Löbel fordert Corona-Hilfen für künstlerisch Selbstständige

Mannheimer Bundestagsabgeordneter will Kulturschaffende nicht in die Grundsicherung schicken

Bevor sich der Bundestagsausschuss für Kultur und Medien an diesem Mittwoch in Berlin in einem Fachgespräch mit den Folgen der Corona-Pandemie für Selbstständige in Kunst und Kultur befasst, bekräftigt der Mannheimer Bundestagsabgeordnete seine Forderung nach einem Entschädigungsfonds, der auch Künstlerinnen und Künstlern zugutekommen soll: „Das Corona-bedingte Veranstaltungsverbot kommt einem Berufsverbot gleich. Viele Tausend freie Kulturschaffende, darunter auch viele in Mannheim, können seit Monaten nicht und auch bis auf weiteres nur bedingt auftreten, sei es als Musiker oder als darstellende oder bildende Künstler. Diesen Menschen muss geholfen werden – ein Verweis auf die Grundsicherung ist jedenfalls nicht die Hilfe, die nötig ist. Von einem Entschädigungsfonds, der die Umsätze besonders hart getroffener Branchen zumindest zu einem Teil ersetzen würde, sollten gerade auch die vielen freischaffenden Künstlerinnen und Künstler profitieren, die die Kultur in unserem Land erst so vielfältig und lebendig machen“, so Nikolas Löbel.
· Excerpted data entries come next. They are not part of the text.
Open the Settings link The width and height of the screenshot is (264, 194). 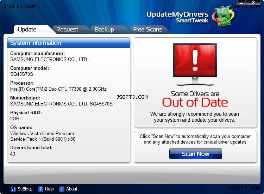(x=25, y=189)
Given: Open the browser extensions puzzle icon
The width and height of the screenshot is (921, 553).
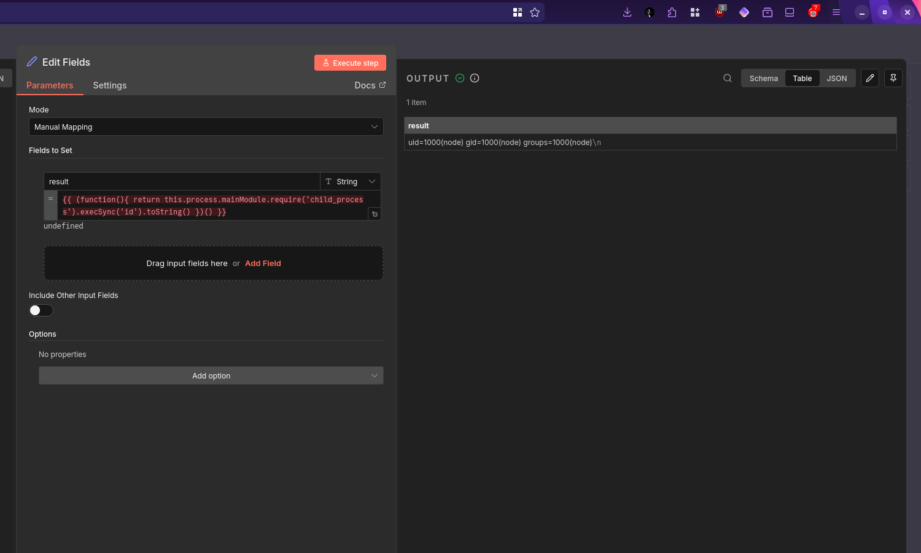Looking at the screenshot, I should pos(672,12).
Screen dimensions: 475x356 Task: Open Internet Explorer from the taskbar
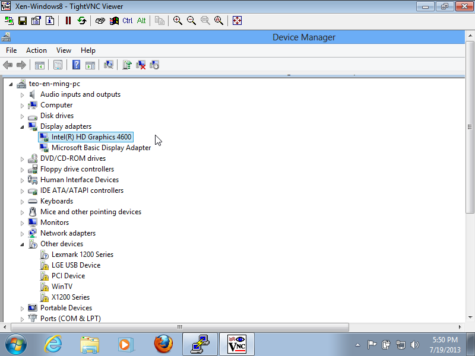53,344

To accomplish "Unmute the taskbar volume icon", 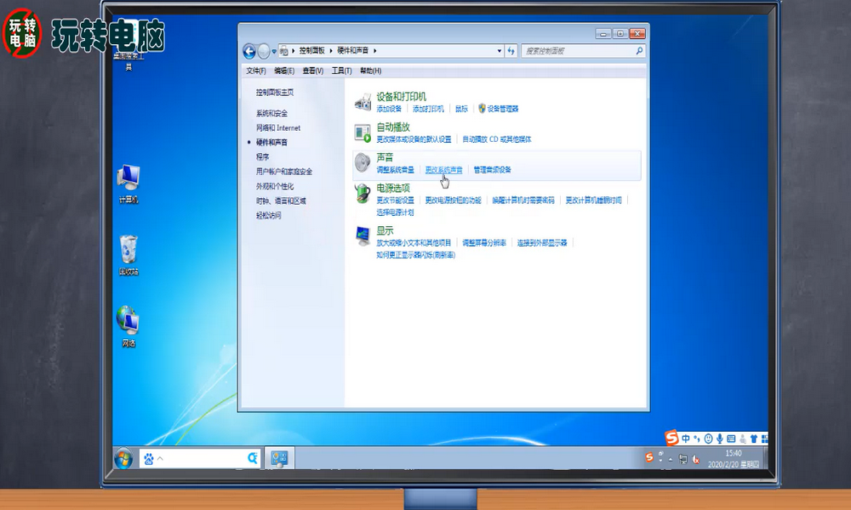I will point(697,460).
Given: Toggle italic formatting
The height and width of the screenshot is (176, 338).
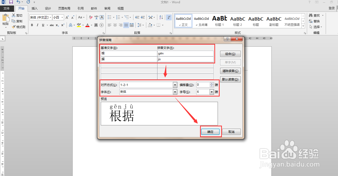Looking at the screenshot, I should tap(37, 25).
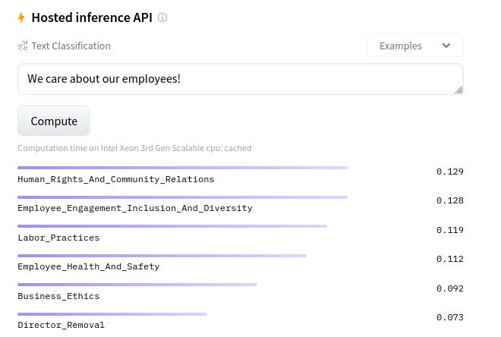This screenshot has width=501, height=337.
Task: Select the Employee_Health_And_Safety result label
Action: pos(89,266)
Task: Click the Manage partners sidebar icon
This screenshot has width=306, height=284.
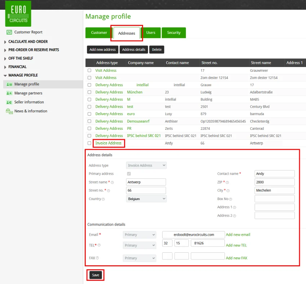Action: pyautogui.click(x=9, y=93)
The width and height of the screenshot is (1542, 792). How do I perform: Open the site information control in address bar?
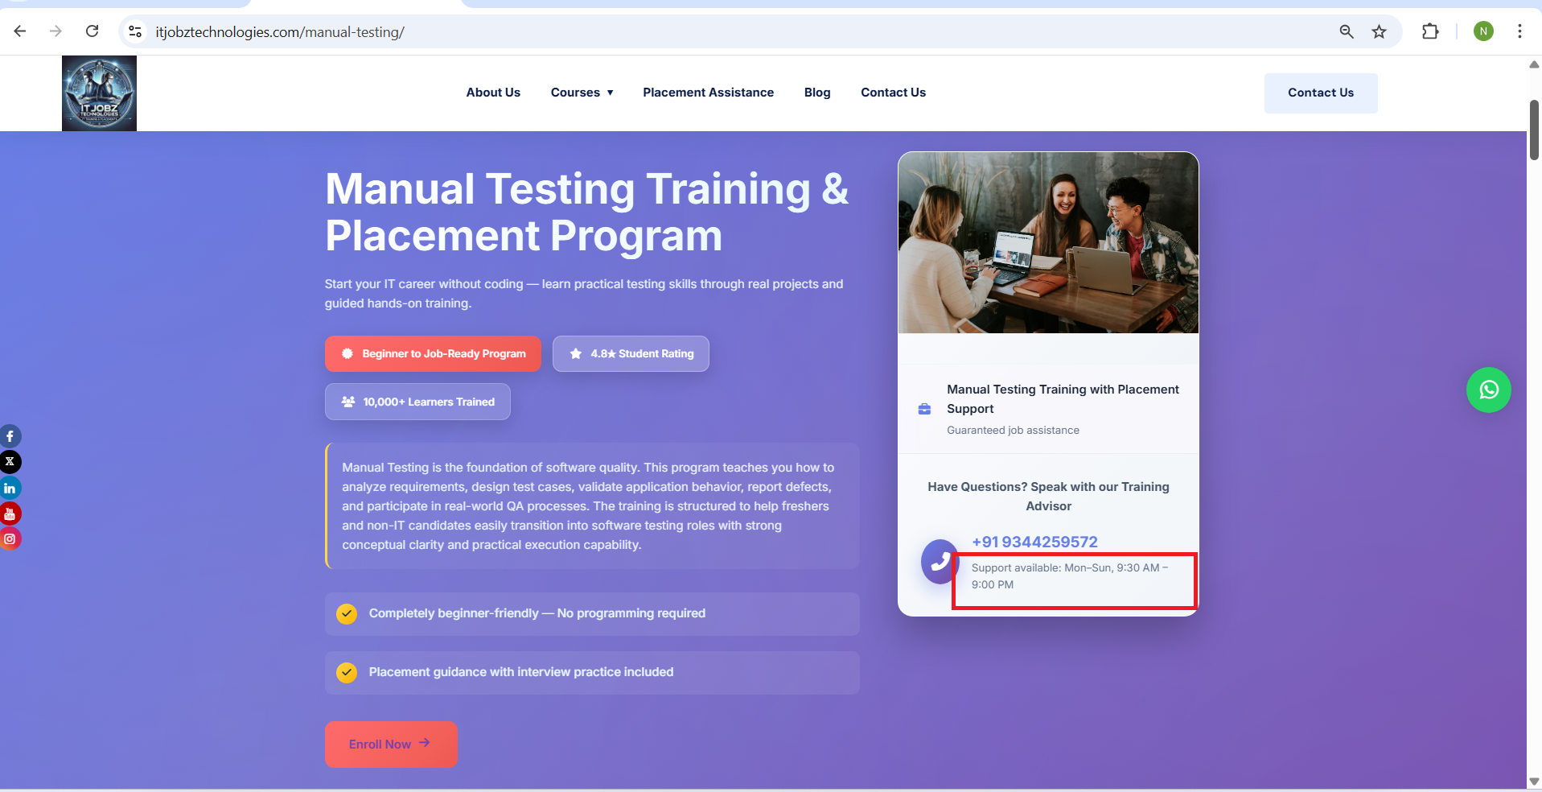135,31
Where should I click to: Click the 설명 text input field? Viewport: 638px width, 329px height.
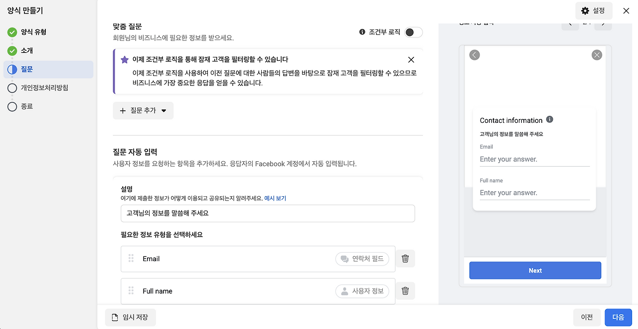tap(268, 213)
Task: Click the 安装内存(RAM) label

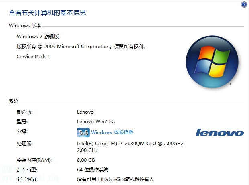Action: (x=34, y=160)
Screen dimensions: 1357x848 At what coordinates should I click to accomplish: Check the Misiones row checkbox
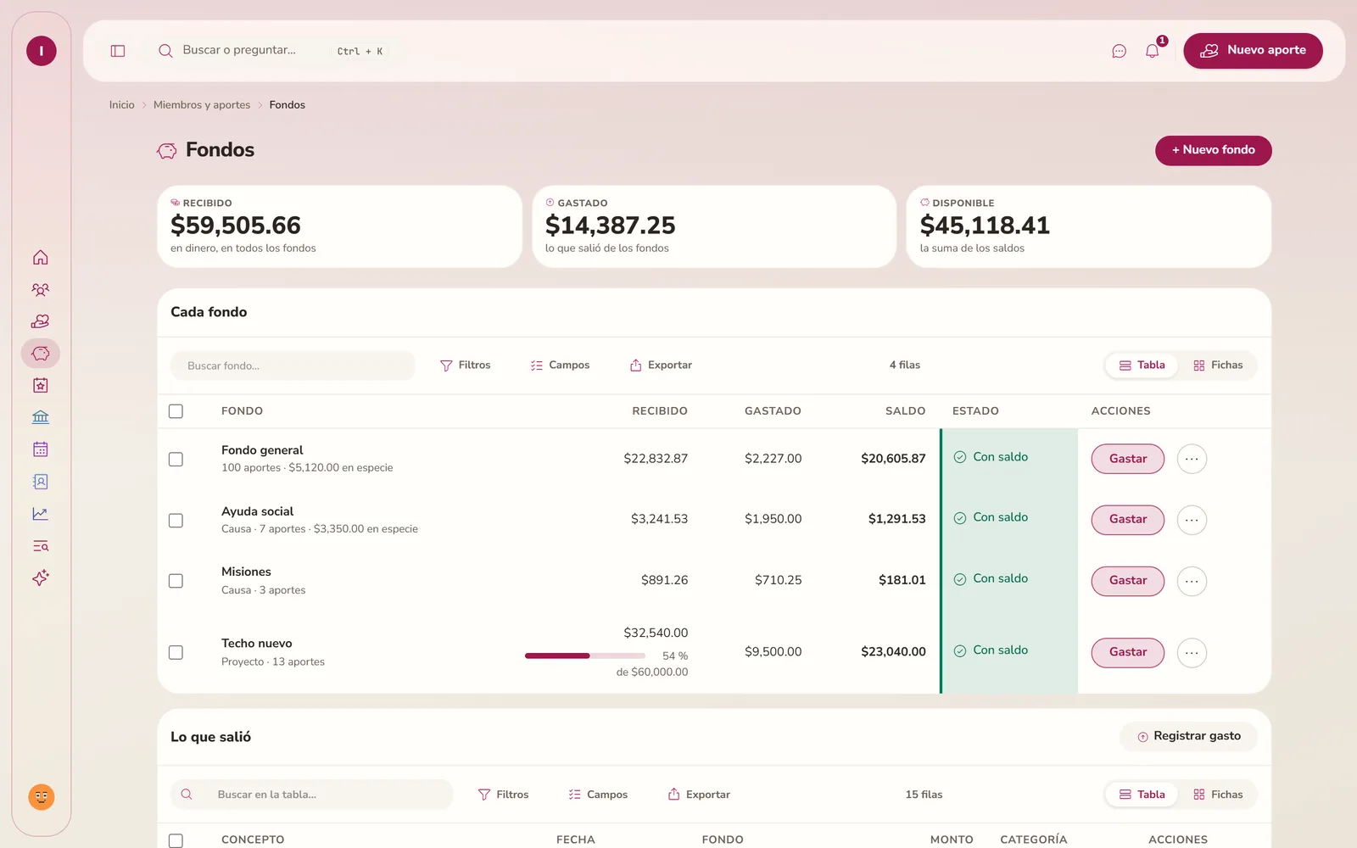click(x=176, y=581)
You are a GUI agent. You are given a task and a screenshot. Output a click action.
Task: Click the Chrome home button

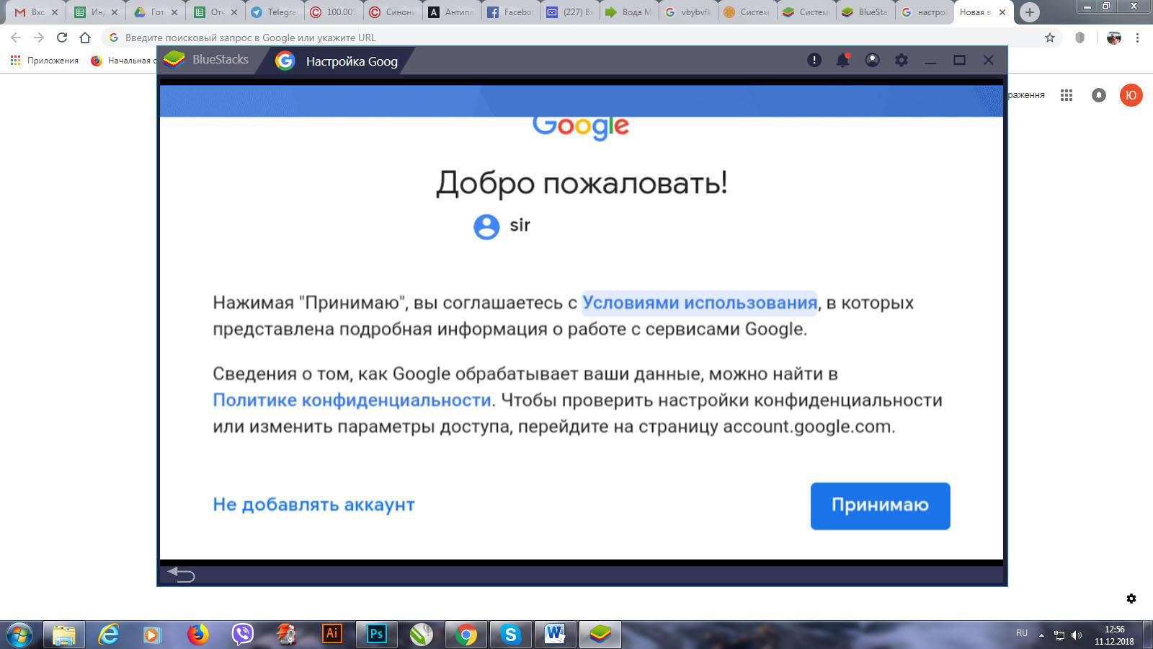tap(85, 37)
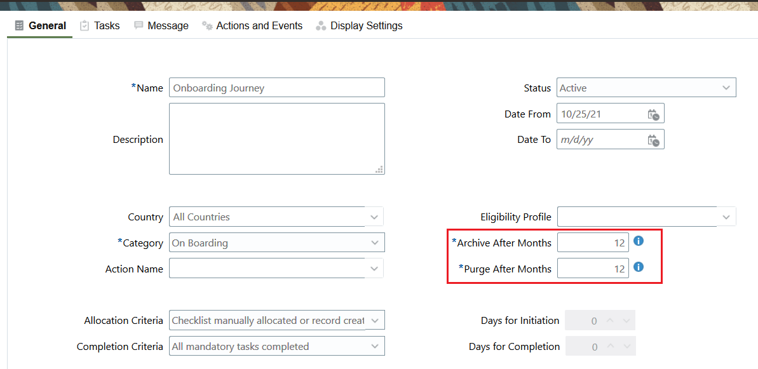This screenshot has height=369, width=758.
Task: Click the Archive After Months field
Action: click(x=593, y=243)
„Künstler leben nicht vom Applaus alleine. Ich unterstütze deshalb grundsätzlich die Forderungen der einschlägigen Berufsverbände sowie des Bundesrates von Anfang Juni nach unbürokratischen Hilfen für selbstständige Kunst- und Kulturschaffende. Das Mindeste wäre eine Lösung wie in Baden-Württemberg, wo die Landesregierung den Selbstständigen die Anrechnung von 1.180 Euro Lebenshaltungskosten bei der Soforthilfe gestattete. Dazu müssten nun erst einmal die Soforthilfen verlängert werden, was für viele Betroffene vor allem im künstlerischen und Veranstaltungsbereich sowieso notwendig wäre. Und dann brauchen wir vom Bund die Zusage zur Übernahme eines Lebenshaltungsanteils bei den Soforthilfen. Oder wir entschädigen über einen Fonds zumindest einen Teil der entgangenen Umsätze. Die Betroffenen jetzt in die Grundsicherung zu schicken, halte ich jedenfalls für den falschen Weg“, sagt Nikolas Löbel.

Hintergrund:

Der Mannheimer Bundestagsabgeordnete ist stellvertretendes Mitglied im Ausschuss für Kultur und Medien. Dort gibt es am Mittwoch ein Fachgespräch mit Vertretern der Kulturverbände zur Bewältigung der Pandemie-Folgen für die Kunst- und Kulturbranche. Viele künstlerisch tätige Soloselbstständige haben keinen hohen Kosten, profitieren also bisher nicht bzw. nur gering von den Corona-Hilfen. Vielfach im unteren Einkommensbereich liegend, drohen nun viele in die Grundsicherung abzurutschen.